Today I attempted, for my first time, to install the trans cover. I can say it was a real pain in the ***. Any reason why I couldn't ditch the felt and just use RTV along the top?
That is what I do, although I don't use ordinary RTV. I use a product called "The Right Stuff" which is a fiber reinforced RTV made specifically for this sort of application where a large gap needs to be filled with sealant only. Regular RTV can work OK but you need to be sure it has plenty of time to cure and that there are no voids caused by gravity.
I put a line RTV blue on the block lay the felt let sit then lay a beer on the hogs head were the felt would be and install never had any trouble
Same thing Bob, but I drink the beer.
I use the beer method in the shop also but it causes me to leak, not the car.
I massage a thick bead of black RTV into each side of the felt, so I virtually have a silicone gasket held together by the felt. I put the ends in place on the block and work the rest of the gasket down onto the land.
This means the thing stays in place when working on the cover.
Hope this helps.
Allan from down under.
I've used a bead of RTV on several and haven't had a leak yet.
Always drink beer mate that's always a good timer
Cheers and beers
I thought a good beer was "the right stuff".
I read a thread here a few years ago when I installed the hogshead on mine about using shellac with the felt. The idea was to saturate the felt in the shellac, let it dry a bit, then install while still fairly wet and sticky. Worked great for me. I suppose it's just another type of "sealant". Think I still have the can of shellac, as I bought it just for that purpose.
When installing the transmission cover RTV is a lifesaver. I use it to hold down the gaskets and the felt before sealing things up.

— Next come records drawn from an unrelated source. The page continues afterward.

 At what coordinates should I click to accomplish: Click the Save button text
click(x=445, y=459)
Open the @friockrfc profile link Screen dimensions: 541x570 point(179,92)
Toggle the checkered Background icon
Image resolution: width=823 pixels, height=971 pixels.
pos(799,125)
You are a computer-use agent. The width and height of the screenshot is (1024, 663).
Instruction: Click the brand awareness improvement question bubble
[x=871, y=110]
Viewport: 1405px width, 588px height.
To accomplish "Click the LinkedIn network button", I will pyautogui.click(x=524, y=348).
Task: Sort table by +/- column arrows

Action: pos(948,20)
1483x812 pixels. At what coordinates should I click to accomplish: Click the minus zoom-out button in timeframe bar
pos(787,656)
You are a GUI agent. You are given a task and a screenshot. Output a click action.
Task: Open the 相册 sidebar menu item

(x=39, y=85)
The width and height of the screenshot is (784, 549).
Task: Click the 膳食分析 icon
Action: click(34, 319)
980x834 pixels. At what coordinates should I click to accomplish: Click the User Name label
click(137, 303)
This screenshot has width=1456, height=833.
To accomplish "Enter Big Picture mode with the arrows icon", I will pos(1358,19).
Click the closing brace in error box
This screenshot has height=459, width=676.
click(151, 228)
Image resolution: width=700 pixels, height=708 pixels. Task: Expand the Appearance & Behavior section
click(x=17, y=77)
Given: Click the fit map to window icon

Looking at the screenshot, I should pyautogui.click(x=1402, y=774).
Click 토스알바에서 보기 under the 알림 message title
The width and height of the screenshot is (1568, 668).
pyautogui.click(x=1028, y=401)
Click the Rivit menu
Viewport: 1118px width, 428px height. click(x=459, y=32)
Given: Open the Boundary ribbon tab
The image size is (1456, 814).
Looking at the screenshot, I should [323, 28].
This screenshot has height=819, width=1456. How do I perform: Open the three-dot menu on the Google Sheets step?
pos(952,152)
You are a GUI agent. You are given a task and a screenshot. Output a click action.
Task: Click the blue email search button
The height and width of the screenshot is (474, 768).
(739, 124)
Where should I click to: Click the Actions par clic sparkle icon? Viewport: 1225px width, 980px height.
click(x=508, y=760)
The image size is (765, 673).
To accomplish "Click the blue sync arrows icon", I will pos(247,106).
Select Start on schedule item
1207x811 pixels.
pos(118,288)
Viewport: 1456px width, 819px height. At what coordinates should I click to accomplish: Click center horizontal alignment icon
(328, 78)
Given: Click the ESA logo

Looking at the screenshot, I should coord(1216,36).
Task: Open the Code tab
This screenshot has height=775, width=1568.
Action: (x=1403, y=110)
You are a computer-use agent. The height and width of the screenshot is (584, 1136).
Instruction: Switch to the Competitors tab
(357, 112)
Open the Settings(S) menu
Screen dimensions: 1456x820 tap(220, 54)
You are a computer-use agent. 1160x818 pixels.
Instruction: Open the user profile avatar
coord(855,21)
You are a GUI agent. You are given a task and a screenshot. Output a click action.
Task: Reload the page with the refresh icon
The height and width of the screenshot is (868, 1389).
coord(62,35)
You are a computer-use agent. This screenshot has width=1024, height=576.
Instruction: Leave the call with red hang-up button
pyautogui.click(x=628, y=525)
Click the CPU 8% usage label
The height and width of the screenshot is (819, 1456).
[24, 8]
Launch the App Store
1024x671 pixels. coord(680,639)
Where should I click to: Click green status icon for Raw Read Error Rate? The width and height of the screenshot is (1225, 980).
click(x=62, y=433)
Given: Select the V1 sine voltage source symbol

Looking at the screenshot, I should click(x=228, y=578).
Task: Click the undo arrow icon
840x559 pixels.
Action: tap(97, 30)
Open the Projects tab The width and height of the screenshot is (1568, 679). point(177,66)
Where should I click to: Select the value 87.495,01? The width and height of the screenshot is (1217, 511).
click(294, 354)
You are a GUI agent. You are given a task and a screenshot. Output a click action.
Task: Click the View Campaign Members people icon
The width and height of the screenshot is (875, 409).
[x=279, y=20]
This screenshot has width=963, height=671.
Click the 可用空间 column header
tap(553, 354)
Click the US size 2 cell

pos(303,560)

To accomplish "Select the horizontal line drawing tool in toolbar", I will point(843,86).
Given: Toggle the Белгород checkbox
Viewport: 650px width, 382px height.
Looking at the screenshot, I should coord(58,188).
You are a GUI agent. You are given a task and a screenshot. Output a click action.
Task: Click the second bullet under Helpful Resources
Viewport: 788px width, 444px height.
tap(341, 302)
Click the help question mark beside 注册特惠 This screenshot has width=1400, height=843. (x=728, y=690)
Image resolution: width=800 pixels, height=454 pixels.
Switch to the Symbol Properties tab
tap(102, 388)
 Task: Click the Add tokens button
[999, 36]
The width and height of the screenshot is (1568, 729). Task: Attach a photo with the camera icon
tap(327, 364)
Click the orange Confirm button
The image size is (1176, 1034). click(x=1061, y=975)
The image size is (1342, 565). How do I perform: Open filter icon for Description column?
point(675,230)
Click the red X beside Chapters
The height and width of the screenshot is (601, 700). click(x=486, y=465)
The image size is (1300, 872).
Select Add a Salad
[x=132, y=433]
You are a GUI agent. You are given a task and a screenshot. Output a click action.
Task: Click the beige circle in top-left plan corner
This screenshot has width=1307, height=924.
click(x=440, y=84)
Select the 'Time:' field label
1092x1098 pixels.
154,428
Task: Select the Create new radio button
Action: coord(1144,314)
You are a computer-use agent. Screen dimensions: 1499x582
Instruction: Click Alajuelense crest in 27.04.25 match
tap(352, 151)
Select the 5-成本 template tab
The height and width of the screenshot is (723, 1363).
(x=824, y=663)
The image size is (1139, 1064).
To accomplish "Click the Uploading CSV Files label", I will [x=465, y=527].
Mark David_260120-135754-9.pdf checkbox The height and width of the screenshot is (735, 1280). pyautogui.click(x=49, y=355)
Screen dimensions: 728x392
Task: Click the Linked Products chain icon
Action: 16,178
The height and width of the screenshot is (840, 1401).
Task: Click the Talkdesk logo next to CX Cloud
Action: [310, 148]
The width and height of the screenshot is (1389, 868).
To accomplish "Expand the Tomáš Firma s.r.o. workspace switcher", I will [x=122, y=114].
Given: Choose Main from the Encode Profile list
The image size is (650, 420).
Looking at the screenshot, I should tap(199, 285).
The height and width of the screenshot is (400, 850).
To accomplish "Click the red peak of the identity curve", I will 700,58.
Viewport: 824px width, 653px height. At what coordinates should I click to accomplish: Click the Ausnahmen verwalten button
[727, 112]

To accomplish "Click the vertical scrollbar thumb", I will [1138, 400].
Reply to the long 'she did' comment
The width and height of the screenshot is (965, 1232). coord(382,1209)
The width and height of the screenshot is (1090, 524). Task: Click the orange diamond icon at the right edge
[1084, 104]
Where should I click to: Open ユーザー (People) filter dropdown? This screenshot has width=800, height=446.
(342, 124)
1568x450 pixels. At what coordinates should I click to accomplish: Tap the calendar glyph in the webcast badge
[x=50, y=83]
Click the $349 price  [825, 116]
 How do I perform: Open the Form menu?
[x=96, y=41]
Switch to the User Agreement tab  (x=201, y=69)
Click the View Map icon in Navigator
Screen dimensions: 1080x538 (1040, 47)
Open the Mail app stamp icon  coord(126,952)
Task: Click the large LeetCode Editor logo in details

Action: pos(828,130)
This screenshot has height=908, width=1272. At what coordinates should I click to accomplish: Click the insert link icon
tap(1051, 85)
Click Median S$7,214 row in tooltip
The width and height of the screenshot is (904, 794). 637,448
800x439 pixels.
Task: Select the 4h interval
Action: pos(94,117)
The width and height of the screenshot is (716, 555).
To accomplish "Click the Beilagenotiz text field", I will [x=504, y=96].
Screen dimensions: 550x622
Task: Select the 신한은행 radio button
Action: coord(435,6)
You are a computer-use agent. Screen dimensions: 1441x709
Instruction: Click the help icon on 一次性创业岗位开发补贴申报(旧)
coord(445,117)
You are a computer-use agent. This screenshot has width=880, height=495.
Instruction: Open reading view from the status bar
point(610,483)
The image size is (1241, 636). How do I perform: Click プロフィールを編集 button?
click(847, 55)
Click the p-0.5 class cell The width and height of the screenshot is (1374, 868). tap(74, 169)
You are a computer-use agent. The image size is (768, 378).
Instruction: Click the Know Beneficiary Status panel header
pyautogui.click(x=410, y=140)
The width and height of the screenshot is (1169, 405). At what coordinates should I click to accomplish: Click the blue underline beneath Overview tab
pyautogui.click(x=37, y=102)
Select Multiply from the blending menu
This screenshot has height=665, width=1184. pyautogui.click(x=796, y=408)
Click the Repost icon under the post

Years ago I would use grease to hold things in place.
Nowdays its RTV.
Thanks for all the input. I'm going to get some "right stuff" and try that. My biggest problem was I couldn't get the felt to compress enough to get the cover to block bolts on top to line up.
You might find some good tips here:
The felt provided by the vendors may be too thick.
For you purists -
A seven page article "The Transmission Cover Felt" by Trent Boggess and Steve Coniff appeared in the May/June 2005 issue of "Vintage Ford."
The article includes the history of the felts as well as restoration tips.
The transmission cover felts, like all Model T Ford parts, were engineered/designed to certain specifications and drawings and memos exist for the felts.
It turns out that the hogshead felt supplied by the vendors is not made to the original specifications in that it is too thick. This can be remedied by carefully splitting the felt.
ALSO - depending on the year of the Model T, there were two types of shorter felts that were also used, an additional felt at the top of the crest between the hogshead and block and a felt under the transmission cover at each of the crankcase arms.
Interestingly enough, the Ford supplement in my 1917 edition of Dyke's Automobile and Gasoline Engine Enclopedia shows an "Edelman's" brand Model T Ford gasket set that includes the two shorter felts and lists their dimensions which are identical to those in the Ford factory drawings, including the specified 3/64" thickness.
Great video, Mike & Arkansas group. That is how we do it.
I especially like the 30.06 cartridge for a centering/alignment tool. That is what it looks like, anyway.
Great idea. And, it is just the right size.